The cat snorted loudly.
“I wasn’t lonely. I was hungry because you hadn’t fed me for two days. And in answer to your question, yes, there was a battle yesterday, and the Red Prince’s knights crushed the wolf-breed. Ethaleas set his students to scrying it as an exercise, and I watched them. I imagine the wolves had never seen cavalry before, because the Savondese rode them down like unarmed peasants.”
“It is said they are of unnatural origin,” Kilios commented.
“The wolfbreed?” Bessarias scoffed. “I’ve heard the rumors, but I find them hard to credit. If no one in this tower has created a viable form of being in more than a millennia, who else could hope to succeed? Those pathetic bunglers in Savondir? They flatter us, to be sure, but they do not even dream of approaching our skills. If nothing else, their lives are too short.”
“I say it was the Witchkings,” hissed Mastema.
“Perhaps,” Bessarias admitted the possibility. “Who can know the bounds of their perversions? But again, they were human. Fifty or even sixty years is too short a span for proper mastery.”
“Of course,” Kilios agreed. “I myself am glad to hear of the Savondese triumph. They may envy us, even hate us at times, but they are civilized. To a degree, you understand.”
“To a degree, yes. Is there anything else of interest?”
“Not particularly. Mmm perhaps there is one thing. We have the dubious honor of hosting a human visitor, an Amorran, if you can believe it.”
“Really? How did that come to pass?”
The seer shrugged and glanced at Mastema, who appeared to have lost interest in the conversation and was carefully licking his left paw.
“I don’t know. I heard that he arrived two days ago under the aegis of the High King, but he doesn’t seem to be a messenger. Some sort of religious, I recall.”
“How very curious!”
Bessarias was intrigued. A human, an Amorran no less, hailing from the Court of Elebrion?Humans had a very different view of magic than his own people. They tended to view it mistrustfully at best, but those of the Empire were downright fanatics in their distaste for anything that smacked of the metaphysical. No, not anything, he corrected himself, for they were rigid monotheists who worshipped a slain god who was somehow not dead. Dead or not dead, though, this god had favored them, for their armies were strong and their rich empire now encompassed nearly a third of the land of Selenoth. It was an altogether curious thing.
He made an impromptu decision to seek out this strange human. If nothing else, the Amorran promised to be an interesting distraction from his recent failures. In a lifespan that was now approaching its fourth century, Bessarias had learned to appreciate the pleasure of the unexpected and to seek out the unusual. It refreshed the mind, which otherwise grew stagnant and eventually decayed. And this visit qualified on both counts, as the Amorran empire was less than a hundred years old, but in that time not one of its citizens had ever requested a single audience with the members of the Collegium, for any reason.
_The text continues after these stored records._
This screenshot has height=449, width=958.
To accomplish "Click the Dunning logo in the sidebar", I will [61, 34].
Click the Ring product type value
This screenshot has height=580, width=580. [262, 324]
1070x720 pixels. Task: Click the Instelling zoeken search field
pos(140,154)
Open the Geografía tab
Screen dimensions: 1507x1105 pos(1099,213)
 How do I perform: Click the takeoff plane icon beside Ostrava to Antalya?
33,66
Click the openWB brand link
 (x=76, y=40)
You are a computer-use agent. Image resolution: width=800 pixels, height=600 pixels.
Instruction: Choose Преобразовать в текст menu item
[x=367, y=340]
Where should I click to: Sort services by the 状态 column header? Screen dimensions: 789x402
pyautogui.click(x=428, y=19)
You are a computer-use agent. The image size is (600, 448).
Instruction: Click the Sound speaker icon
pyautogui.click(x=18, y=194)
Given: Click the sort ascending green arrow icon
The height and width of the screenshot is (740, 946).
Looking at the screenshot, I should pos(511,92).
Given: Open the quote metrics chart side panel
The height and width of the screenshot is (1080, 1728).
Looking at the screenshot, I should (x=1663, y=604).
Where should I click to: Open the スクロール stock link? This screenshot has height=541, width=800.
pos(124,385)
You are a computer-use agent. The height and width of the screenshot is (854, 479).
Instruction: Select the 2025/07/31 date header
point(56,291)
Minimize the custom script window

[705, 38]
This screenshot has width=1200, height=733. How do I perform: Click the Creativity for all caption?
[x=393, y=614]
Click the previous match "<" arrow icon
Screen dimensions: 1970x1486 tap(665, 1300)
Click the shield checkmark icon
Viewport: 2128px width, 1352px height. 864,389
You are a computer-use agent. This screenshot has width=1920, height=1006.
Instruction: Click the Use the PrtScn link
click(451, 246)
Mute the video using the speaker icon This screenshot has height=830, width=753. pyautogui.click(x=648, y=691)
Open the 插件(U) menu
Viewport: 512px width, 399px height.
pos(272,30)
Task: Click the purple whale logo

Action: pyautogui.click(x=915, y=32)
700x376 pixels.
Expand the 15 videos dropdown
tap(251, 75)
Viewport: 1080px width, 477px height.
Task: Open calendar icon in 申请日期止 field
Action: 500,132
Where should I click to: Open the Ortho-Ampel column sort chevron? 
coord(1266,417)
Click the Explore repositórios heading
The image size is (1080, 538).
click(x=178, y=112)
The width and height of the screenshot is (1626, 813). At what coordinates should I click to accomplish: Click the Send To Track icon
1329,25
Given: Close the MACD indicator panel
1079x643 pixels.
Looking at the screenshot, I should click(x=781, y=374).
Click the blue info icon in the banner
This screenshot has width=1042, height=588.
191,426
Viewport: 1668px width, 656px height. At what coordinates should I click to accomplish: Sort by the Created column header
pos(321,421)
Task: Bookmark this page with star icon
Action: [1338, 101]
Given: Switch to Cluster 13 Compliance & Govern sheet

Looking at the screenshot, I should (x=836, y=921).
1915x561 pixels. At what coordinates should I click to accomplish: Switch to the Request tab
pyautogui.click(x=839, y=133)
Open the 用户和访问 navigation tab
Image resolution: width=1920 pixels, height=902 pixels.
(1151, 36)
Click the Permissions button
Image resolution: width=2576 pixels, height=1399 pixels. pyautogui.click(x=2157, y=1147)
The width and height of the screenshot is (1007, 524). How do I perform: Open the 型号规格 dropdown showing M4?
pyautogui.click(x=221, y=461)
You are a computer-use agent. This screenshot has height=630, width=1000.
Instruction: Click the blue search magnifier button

“Has anyone spoken with him yet?”
“Other than welcoming him for the ten-day, I can’t imagine anyone was interested.” Kilios raised his pale eyebrows. “You want to speak with him?”
“Yes, strangely enough, I do.”
Bessarias laughed suddenly.
“I think I’d sit down for a nice chat with a sun-stoned troll if I thought it might take my mind off those cursed giloi. Let me ask you, what do you do when the impossible happens before your very eyes?”
A faint smile flickered past the blind seer’s lips.
“I hold my silence and hope I was mistaken, until events prove otherwise. Which they inevitably do. Thus am I thought a poor visionary, but a sane one. It is better that way.”
“Ah, your mind is sharper than the proverbial razor of Ockham, old friend.” Bessarias clapped his colleague on the shoulder. “Now come, walk with me, and we shall go in search of our exotic guest. Mastema, will you join us?”
“To see a human?” The cat’s rasping voice was scornful. “Why would I want to do that?”